So, we can definitely pop over to the DR server and check the MSDB database for a list of jobs using a linked server. One trick to keeping the literal-server-name issue at bay is to create the linked server objects with an aliased name, not the literal server name of the other SQL Server. This allows the code to be consistent on any server, because the linked server object has the same name no matter what it connects to. If using the GUI, it means to avoid that tempting “SQL Server” radio button, and instead specify the SQL Native Client as the provider, and then a consistent name such as “FailoverPartner” as a server name alias:
EXEC master.dbo.sp_addlinkedserver @server = N'FAILOVERPARTNER',
@srvproduct = N'sql_server', @provider = N'SQLNCLI10',
@datasrc = N'<theOtherSQLServer>'
EXEC master.dbo.sp_addlinkedsrvlogin @rmtsrvname = N'FAILOVERPARTNER',
@useself = N'True', @locallogin = NULL, @rmtuser = NULL,
@rmtpassword = NULL
Once the linked server is in place (and perhaps some permissions adjustment), we can make a simple stored proc to go and compare the job lists on the two servers:
CREATE PROCEDURE [dbo].[recordMissingDRAgentJobs] AS
BEGIN
SET XACT_ABORT ON ;
DECLARE @runtime datetime ;
SET @runtime = GETDATE() ;
BEGIN TRAN
INSERT INTO dbo.DR_JobValidation
( asOfDate )
VALUES ( @runtime ) ;
INSERT INTO dbo.DR_JobValidation_MissingJobs
( asOfDate,
missingJobName
)
SELECT @runtime,
myJobs.name
FROM msdb.dbo.sysjobs myJobs
WHERE NOT EXISTS ( SELECT 1
FROM FAILOVERPARTNER.msdb.dbo.sysjobs DRJobs
WHERE DRJobs.name = myJobs.name ) ;
IF ( @@error != 0 )
BEGIN
ROLLBACK ;
RAISERROR( 'Failed to validate job list at DR server', 11, 1 ) ;
RETURN ;
END
COMMIT ;
END
GO
Into a SQL Agent job goes a call to that proc, and a step to delete old rows from the tables.
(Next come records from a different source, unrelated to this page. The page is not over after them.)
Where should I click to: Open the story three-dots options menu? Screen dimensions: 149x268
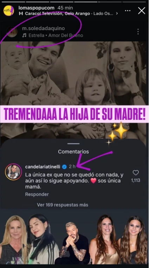coord(128,11)
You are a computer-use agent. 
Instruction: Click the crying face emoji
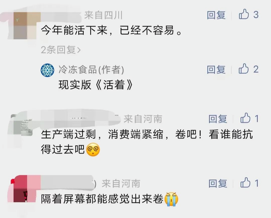coord(171,199)
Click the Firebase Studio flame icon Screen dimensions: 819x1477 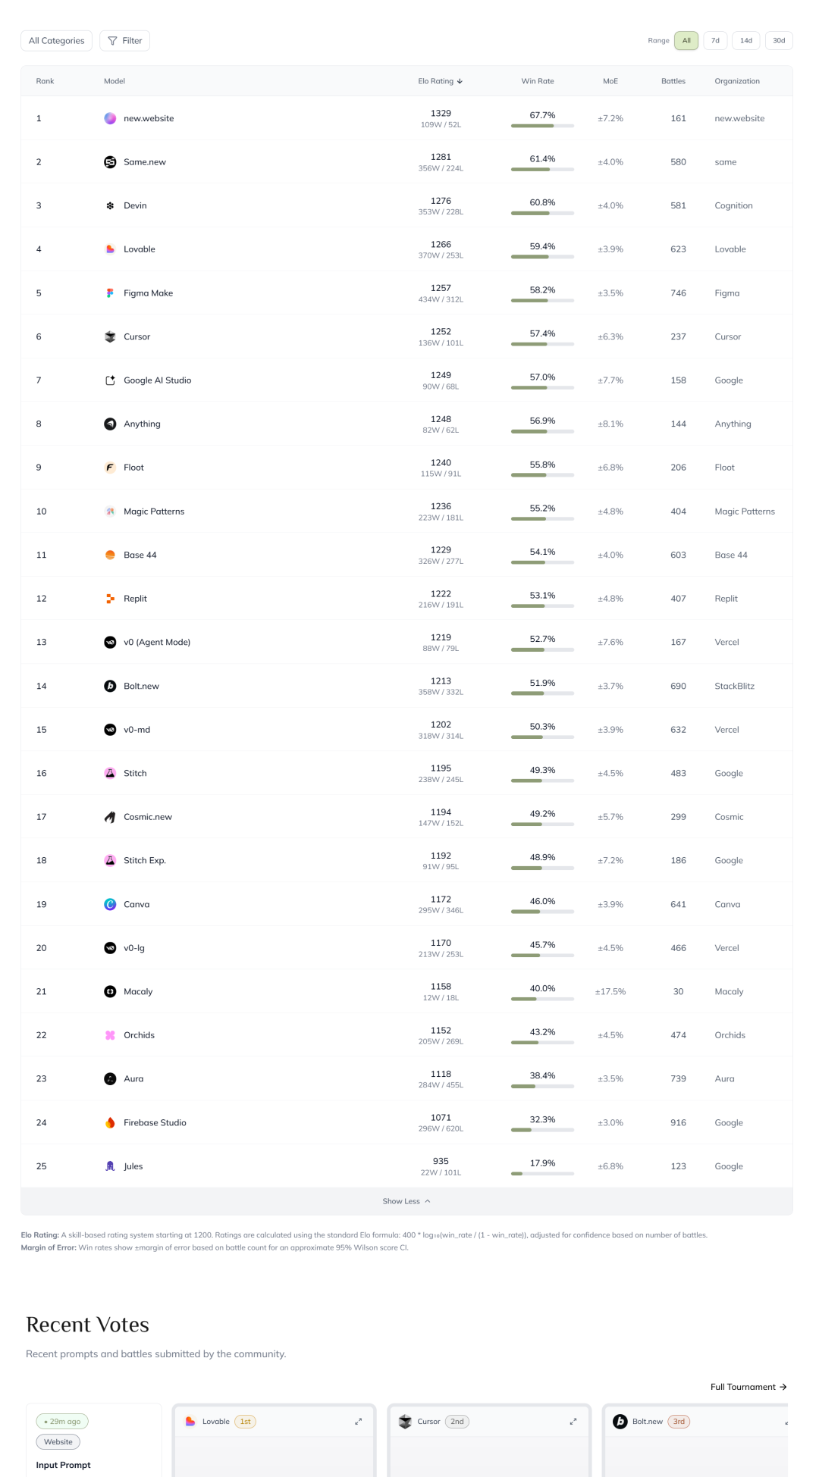pyautogui.click(x=110, y=1122)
Plus: very simple T-SQL code
Minus: requirement to set up and maintain linked server objects on every instance
PowerShell Solution
If you like PowerShell (and I loooves me some @POSH, despite being a rank amateur :-) there’s a no-linked-server method that works equally well. Here’s a fairly straightforward script that makes two SMO-based connections to two servers and compares the job lists. The results are then bulk-copied into the primary server’s admin database:
param( $sqlServerName = $(throw 'Parameter $sqlServerName is required'), `
$DRSqlServerName = $(throw 'Parameter $DRSqlServerName is required')
)
# Name of the database where the output from this script will be stored
# by default use the a prefix and the server name, but replace \ with _
# in case of named instance:
$adminDBName = 'DBAdmin_' + ( $sqlServerName -replace '\\', '_' )
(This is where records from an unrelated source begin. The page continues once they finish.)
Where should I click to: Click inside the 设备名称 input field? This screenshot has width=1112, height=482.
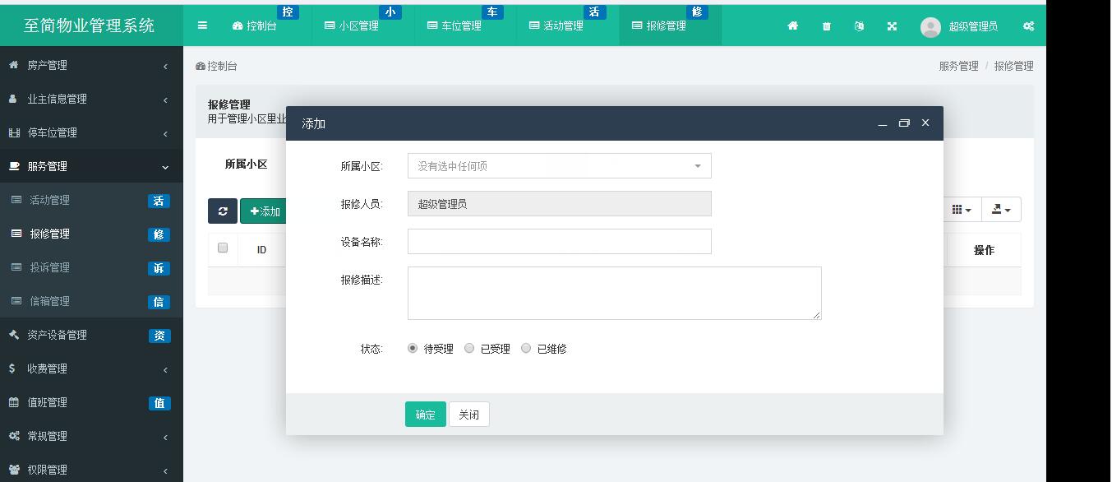(559, 241)
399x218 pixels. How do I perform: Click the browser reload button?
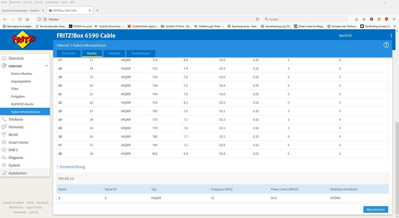point(20,19)
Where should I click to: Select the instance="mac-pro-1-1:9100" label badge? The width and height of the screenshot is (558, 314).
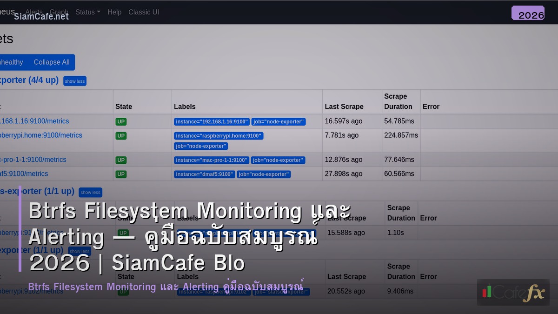click(x=212, y=160)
$execTimeTable = 'dbo.DR_JobValidation'
$missingJobsTable = 'dbo.DR_JobValidation_MissingJobs'
$scriptTime = (get-date)
# Create data tables in which to stage the results. One just records the execution time
# for this script, the other lists missing job names, if any
$execTimeDT = New-Object System.Data.DataTable
$execTimeDT.Columns.Add( ( New-Object System.Data.DataColumn asOfDate, ([DateTime]) ) )
$newRow = $execTimeDT.NewRow()
$newRow["AsOfDate"] = $scriptTime
$execTimeDT.Rows.Add( $newRow )
$jobsDT = New-Object System.Data.DataTable
$jobsDT.Columns.Add( ( New-Object System.Data.DataColumn asOfDate, ([DateTime]) ) )
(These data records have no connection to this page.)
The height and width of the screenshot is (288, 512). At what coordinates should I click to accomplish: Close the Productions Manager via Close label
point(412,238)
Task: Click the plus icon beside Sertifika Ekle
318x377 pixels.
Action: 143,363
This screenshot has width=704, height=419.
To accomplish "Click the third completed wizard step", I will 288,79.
$jobsDT.Columns.Add( ( New-Object System.Data.DataColumn missingJobName, ([String]) ) )
# We're going to do a hash join to compare the lists of jobs from the two servers.
# Why? For fun, of course!
# Create an instance of SMO.Server connected to the DR SQL server
$DRsrv = New-Object Microsoft.SqlServer.Management.SMO.Server $DRSqlServerName
# Fetch the list of jobs currently set up on the DR server into a set
$DRJobList = New-Object System.Collections.Generic.HashSet[System.String]
$DRsrv.JobServer.Jobs | ForEach {
$DRJobList.add( $_.name )
}
# Create an instance of SMO.Server connected to the primary SQL server
$srv = New-Object Microsoft.SqlServer.Management.SMO.Server $sqlServerName
# For each job on the primary, check for the equivalent in the DR server set
$srv.JobServer.Jobs | ForEach {
if( !$DRJobList.contains( $_.name ) ) {
$newRow = $jobsDT.NewRow()
$newRow["AsOfDate"] = $scriptTime
$newRow["missingJobName"] = $_.name
$jobsDT.Rows.Add( $newRow )
}
}
# That gives us a "not exists" result set, using a hash join -- the job names in
# $jobsDT are the ones that exist on the primary server but not on the DR server
# Write the results out to the admin database
$destCon = "Data Source=$sqlServerName;Initial Catalog=$adminDBName;Integrated Security=True;"
$bulkCopier = New-Object Data.SqlClient.SqlBulkCopy $destCon
$bulkCopier.DestinationTableName = $execTimeTable
$bulkCopier.WriteToServer( $execTimeDT )
$bulkCopier.DestinationTableName = $missingJobsTable
$bulkCopier.WriteToServer( $jobsDT )
Plus: No server object, opportunity to hone PowerShell mad skillz
Minus: Requirement to hone PowerShell mad skillz
Important Note: If using the PowerShell-flavor method, pay close attention to the permissions of the account under which the script runs. It will need permissions for SMO to enumerate all the jobs on both servers, but in some permissions scenarios it might enumerate only some of the jobs and not all, despite reporting success. In that case jobs could be falsely reported as “missing,” when in reality they are present on the other server -- they were just missed in the listing of jobs due to permissions under which the script runs.